La commune de Canet-en-Roussillon est confrontée à une amende significative pour ne pas avoir atteint ses objectifs de logements sociaux. Stépahne Loda, le maire, qualifie cette sanction de "totalement injuste" et dénonce un système qui ignore les réalités locales, mettant en péril certains services publics essentiels.
« C’est totalement injuste, absurde, et la préfecture est totalement hors sol », s’exclame Stéphane Loda, après l’annonce d’une amende record de 379 737,97 euros infligée par la préfecture des Pyrénées-Orientales. Cette amende découle de la violation de la loi SRU, qui impose aux communes de respecter un quota minimal de logements sociaux.
En tant que deuxième ville la plus peuplée de la région, Canet-en-Roussillon compte actuellement 852 logements sociaux, bien en deçà des 1 356 logements manquants selon les calculs relatés par le journal Le Figaro. Loda précise que les restrictions imposées par la loi Littoral, qui protège le littoral contre une bétonisation excessive, rendent ces objectifs presque impossibles à atteindre. « Nous ne pourrons, en estimant nos capacités sur dix ans, produire que maximum 400 logements, dont certains seront destinés au privé », assure le maire.
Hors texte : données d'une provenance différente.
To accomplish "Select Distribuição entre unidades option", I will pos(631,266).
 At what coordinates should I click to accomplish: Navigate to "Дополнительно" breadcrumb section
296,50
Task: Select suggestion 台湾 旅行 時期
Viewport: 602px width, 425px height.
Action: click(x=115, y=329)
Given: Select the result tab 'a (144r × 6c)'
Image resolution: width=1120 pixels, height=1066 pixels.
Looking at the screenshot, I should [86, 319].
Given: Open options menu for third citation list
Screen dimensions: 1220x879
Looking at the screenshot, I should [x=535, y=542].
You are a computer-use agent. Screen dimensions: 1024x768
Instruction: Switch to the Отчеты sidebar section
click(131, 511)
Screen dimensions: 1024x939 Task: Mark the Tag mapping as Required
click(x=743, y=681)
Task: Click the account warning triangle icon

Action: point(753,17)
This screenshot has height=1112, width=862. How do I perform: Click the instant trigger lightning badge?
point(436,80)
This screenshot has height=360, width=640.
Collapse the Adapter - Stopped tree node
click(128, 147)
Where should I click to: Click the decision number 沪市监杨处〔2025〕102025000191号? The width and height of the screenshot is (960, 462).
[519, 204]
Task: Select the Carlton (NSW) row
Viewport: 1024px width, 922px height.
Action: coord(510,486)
Il est également accusé, par certains détracteurs, de préférer régler l’amende au lieu de promouvoir la construction de nouveaux HLM. Toutefois, Loda insiste sur sa volonté de développer des logements sociaux adaptés aux besoins des 1 000 salariés du pôle nautique local. « La préfecture ne me donne que le bâton dans ce jeu de carottes et bâtons », illustre-t-il, dénonçant le manque de soutien de l'État.
Quelle solution possible ?
Comment la commune va-t-elle composer avec cette amende ? Stéphane Loda promet qu’il n’y aura pas d’augmentation d’impôts, mais admet qu’une réduction des services publics est inévitable. « C’est un crève-cœur, mais il faudra diminuer l’entretien des voiries », conclut-il avec amertume.
Il propose que l’Assemblée nationale modifie la loi SRU pour mieux tenir compte des spécificités des communes littorales, à l’instar d’exonérations accordées à Neuilly-sur-Seine en raison de la saturation du foncier. En revanche, d'autres communes des Pyrénées-Orientales, comme Le Barcarès, continuent d'être pénalisées par des amendes. Pour sa part, la préfecture assure que ces amendes sont destinées à enrichir les caisses de l'agglomération et ne nuisent pas directement aux habitants.